Además de no soportar la ausencia de Anna, quería quedar bien con Alessio, que no dejaba de ser, aunque hubiera perdido la cabeza, el chico más respetado del barrio.
—¿Al pinar? ¿Y qué coño puede haber ido a hacer al pinar? Si le ha ocurrido algo… Si le han tocado un pelo, os juro…
No terminó la frase. Anna apareció entre los árboles, despeinada y sonriente. Como si no hubiera pasado nada, como si no llevara la ropa arrugada y en desorden.
Dijo:
—No jures, estoy viva.
Y detrás de ella estaba…
Todos enmudecieron.
Anna sonreía.
Alessio no sonreía.
Mattia, que antes sonreía, ahora ya no sonreía.
Desde el banco, Lisa empezaba a entender un poco las cosas. Nino pensó que quizá fuera a haber pelea y que él se pondría de parte de Alessio, desde luego. Massimo obtuvo la confirmación de que Anna no sería nunca su novia. Sonia, Maria y Jessica pensaron que Anna había montado un buen follón y, al mismo tiempo, que había conseguido un estupendo botín. Cristiano, sobrecogido, sólo pudo decir:
—Mierda.
—¿Hay algo que quieras contarme, Mattia?
El tono de Alessio no dejaba resquicio a las dudas. Como su cara, por otra parte.

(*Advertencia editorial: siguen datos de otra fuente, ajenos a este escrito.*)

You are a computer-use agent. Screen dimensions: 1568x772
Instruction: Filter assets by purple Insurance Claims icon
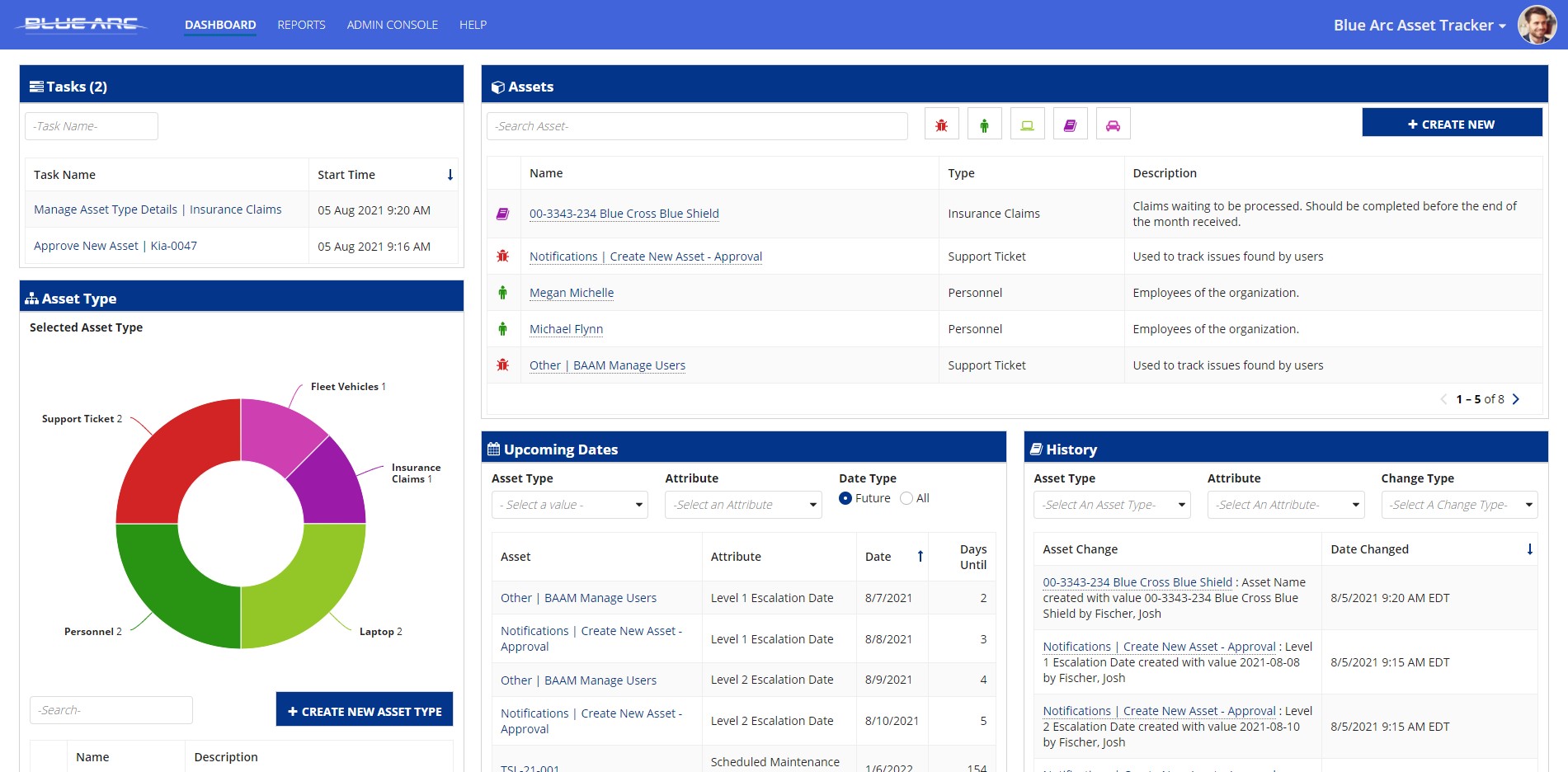(1070, 125)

Mattia, con la máxima dignidad, contestó:
—Aquí, no. Montemos en el coche.
Y se encaminó el primero hacia el Peugeot.
Nadie dijo esta boca es mía. Algunos hasta fingían mirar hacia otro lado.
Mientras Mattia se alejaba, Alessio le hizo un gesto a Cristiano, como diciendo: tú quédate aquí. En la práctica, le tocaba otra vez volver andando. Pero no tuvo valor para protestar.
Alessio dio unos pasos en dirección al coche, después se volvió de repente hacia Anna.
—Tú —pronunció— te vas ahora a casa y te esperas despierta a que yo vuelva, ¿entendido?
Anna no movió una ceja.
—¿Entendidooo? —rugió.
Anna asintió con la cabeza.
Sonia y las demás se acercaron a ella para acompañarla a casa. Alessio las miró con muy mala cara. Después se encaminó hacia el coche. Los dos montaron. Se encendieron los faros, el motor. Y todos vieron el Peugeot con los alerones ir marcha atrás como si estuviera despegando, para desaparecer después entre una gran polvareda de arena.
Francesca no se había acercado, no se había movido.
Anna se volvió hacia ella: estaba sentada junto a Lisa, cogida de la mano de Lisa, y la estaba mirando con una especie de mugrienta sonrisa.
A Anna apenas le dio tiempo a entreabrir los labios, a ponerse pálida, a devolverle una mirada incrédula y desarmada. Después Sonia la alejó de allí a empujones.